# Generalized linear mixed-effects models

## Binomial GLMM

### The model

$Y_{ij} \sim Bernoulli(p_{ij})$, $i=1, 2, \ldots, n$ clusters, $j=1, 2, \ldots, m$ observetions within clusters, $logit(p_{ij}) = \beta_{0} + \beta_{1} X_{ij} + \alpha_{i}$, $\alpha_{i} \sim Normal(0, \sigma^2)$.

### The problem

In these Neyman-Scott type problems, there are two types of asymptotics:

• increase the number of clusters or
• increase the number of observations in a cluster (keeping the number of clusters constant).

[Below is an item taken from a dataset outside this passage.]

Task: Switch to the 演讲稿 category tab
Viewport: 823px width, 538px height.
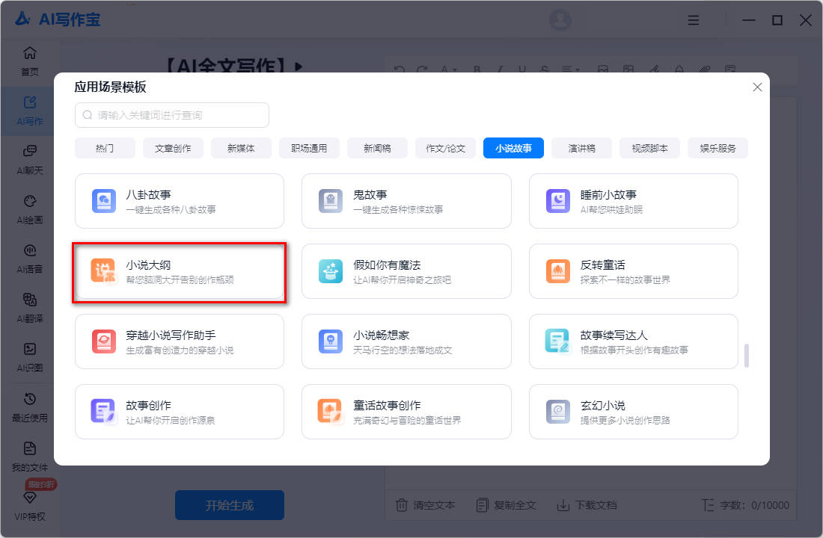Action: tap(581, 148)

Of course, one can have both clusters and cluster size going to infinity but that is quite simple, unrealistic.

• The first asymptotics leads to MLE for $\sigma^2$ that is consistent.
• The second type of asymptotics does not lead to consistent MLE of $\sigma^2$. That was precisely the point in Kiefer and Wolfowitz (PDF from Project Euclid).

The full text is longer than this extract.